▶ _BRIEF_
Copy the full text about the Savonoski River Archeological District below, word for word.

▶ _SELECTED TEXT_
********************

- Savonoski River Archeological District
- U.S. National Register of Historic Places
- U.S. Historic district
- Alaska Heritage Resources Survey
- Location: Address restricted, Katmai National Park and Preserve
- Nearest city: King Salmon
- Area: 79.3 acres (32.1 ha) (original) 105 acres (42 ha) (increase)
- NRHP reference No.: 78000525 (original) 03000112 (increase)
- AHRS No.: XMK-053

Significant dates
- Added to NRHP: June 23, 1978
- Boundary increase: March 23, 2003

= Savonoski River Archeological District =

Archaeological site in Alaska, United States

The Savonoski River Archeological District encompasses a complex of prehistoric and historic archaeological sites on the Savonoski River near the mouth of the Grosvenor River in Katmai National Park and Preserve, located on the Alaska Peninsula of southwestern Alaska. At least two sites, designated 49-MK-3 and 49-MK-4 by state archaeologists, were identified when the site was listed in 1978. In 2003, the district was enlarge to include a third site, XMK-53. This area is believed to be the site of one of a group of Native Alaskan settlements referred to in Russian records as "Severnovsk". Excavations of a known prehistoric site in 1964 uncovered additional evidence of a post-contact settlement.

********************

▶ _ROWS_
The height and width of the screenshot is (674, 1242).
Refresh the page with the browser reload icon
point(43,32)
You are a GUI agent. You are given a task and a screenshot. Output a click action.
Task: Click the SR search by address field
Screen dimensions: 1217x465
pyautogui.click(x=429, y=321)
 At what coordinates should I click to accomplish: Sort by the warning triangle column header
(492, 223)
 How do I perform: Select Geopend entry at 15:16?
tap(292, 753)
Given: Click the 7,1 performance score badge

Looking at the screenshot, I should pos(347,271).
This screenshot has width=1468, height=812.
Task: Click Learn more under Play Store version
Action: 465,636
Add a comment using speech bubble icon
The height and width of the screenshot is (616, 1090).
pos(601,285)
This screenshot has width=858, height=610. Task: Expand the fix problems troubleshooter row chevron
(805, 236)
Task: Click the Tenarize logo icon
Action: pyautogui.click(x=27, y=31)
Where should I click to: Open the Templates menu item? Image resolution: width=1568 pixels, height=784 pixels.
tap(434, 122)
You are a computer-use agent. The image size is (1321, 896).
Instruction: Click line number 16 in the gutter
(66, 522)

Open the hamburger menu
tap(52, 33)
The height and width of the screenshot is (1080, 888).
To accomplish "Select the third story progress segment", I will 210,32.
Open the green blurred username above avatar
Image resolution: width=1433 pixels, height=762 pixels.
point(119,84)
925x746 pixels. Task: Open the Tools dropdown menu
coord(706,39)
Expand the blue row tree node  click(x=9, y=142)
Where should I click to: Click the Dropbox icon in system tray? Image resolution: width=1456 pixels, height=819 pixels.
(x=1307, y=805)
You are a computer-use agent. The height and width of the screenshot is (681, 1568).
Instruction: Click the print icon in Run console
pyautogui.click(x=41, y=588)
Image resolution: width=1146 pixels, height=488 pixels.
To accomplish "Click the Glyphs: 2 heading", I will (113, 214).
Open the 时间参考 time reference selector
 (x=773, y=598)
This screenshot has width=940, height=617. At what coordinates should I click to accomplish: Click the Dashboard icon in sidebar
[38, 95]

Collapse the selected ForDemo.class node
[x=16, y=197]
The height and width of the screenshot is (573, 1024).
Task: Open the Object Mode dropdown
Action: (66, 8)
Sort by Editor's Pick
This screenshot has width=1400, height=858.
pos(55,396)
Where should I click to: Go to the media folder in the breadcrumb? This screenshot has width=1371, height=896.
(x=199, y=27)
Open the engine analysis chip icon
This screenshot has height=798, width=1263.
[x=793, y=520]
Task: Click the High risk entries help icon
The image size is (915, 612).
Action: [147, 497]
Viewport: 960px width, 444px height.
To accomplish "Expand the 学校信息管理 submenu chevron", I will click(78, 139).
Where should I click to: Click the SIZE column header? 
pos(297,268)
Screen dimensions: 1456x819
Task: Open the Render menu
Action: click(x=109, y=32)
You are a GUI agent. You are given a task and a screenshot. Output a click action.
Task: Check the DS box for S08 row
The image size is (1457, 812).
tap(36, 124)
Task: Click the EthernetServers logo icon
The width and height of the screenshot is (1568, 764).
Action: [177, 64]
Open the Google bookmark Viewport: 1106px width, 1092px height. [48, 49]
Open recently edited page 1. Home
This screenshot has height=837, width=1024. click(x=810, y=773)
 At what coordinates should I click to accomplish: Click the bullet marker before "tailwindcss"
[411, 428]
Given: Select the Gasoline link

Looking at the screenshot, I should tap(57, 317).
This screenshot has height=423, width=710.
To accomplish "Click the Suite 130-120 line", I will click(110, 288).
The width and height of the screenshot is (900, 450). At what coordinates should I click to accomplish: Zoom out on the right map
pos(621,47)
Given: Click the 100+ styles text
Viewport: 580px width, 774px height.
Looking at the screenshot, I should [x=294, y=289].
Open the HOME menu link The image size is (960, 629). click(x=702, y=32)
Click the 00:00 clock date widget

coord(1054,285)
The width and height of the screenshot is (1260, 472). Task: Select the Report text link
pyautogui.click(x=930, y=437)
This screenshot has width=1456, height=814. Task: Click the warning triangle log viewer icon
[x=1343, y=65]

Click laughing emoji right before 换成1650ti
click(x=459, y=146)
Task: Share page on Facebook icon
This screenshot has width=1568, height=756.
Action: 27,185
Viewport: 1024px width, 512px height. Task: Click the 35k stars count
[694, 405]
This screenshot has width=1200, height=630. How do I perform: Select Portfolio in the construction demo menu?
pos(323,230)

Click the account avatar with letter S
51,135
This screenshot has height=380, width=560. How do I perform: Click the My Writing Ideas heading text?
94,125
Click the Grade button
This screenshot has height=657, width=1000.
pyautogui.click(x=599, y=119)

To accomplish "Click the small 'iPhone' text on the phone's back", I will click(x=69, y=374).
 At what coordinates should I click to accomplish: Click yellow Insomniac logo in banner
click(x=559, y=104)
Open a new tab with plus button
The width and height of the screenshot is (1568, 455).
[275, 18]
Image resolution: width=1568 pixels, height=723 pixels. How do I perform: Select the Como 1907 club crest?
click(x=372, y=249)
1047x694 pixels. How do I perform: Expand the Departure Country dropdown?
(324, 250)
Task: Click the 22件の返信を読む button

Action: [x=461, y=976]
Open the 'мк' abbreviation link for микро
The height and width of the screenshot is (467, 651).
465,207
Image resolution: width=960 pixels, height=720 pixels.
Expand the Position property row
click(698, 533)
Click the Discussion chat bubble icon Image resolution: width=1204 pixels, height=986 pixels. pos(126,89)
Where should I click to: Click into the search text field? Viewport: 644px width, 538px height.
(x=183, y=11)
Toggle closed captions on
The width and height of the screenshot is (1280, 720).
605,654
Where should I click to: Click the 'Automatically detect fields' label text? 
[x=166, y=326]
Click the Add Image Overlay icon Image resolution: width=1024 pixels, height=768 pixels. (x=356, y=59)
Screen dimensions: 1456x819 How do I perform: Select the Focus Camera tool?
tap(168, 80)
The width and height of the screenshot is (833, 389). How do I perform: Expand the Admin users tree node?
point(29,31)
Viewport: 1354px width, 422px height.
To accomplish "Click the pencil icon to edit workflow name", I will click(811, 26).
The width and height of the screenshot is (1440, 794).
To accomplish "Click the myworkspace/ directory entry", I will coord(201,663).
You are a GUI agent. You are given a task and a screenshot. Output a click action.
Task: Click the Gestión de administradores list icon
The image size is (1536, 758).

********************

▶ _RESPONSE TO THIS EXERCISE_
- Savonoski River Archeological District
- U.S. National Register of Historic Places
- U.S. Historic district
- Alaska Heritage Resources Survey
- Location: Address restricted, Katmai National Park and Preserve
- Nearest city: King Salmon
- Area: 79.3 acres (32.1 ha) (original) 105 acres (42 ha) (increase)
- NRHP reference No.: 78000525 (original) 03000112 (increase)
- AHRS No.: XMK-053

Significant dates
- Added to NRHP: June 23, 1978
- Boundary increase: March 23, 2003

= Savonoski River Archeological District =

Archaeological site in Alaska, United States

The Savonoski River Archeological District encompasses a complex of prehistoric and historic archaeological sites on the Savonoski River near the mouth of the Grosvenor River in Katmai National Park and Preserve, located on the Alaska Peninsula of southwestern Alaska. At least two sites, designated 49-MK-3 and 49-MK-4 by state archaeologists, were identified when the site was listed in 1978. In 2003, the district was enlarge to include a third site, XMK-53. This area is believed to be the site of one of a group of Native Alaskan settlements referred to in Russian records as "Severnovsk". Excavations of a known prehistoric site in 1964 uncovered additional evidence of a post-contact settlement.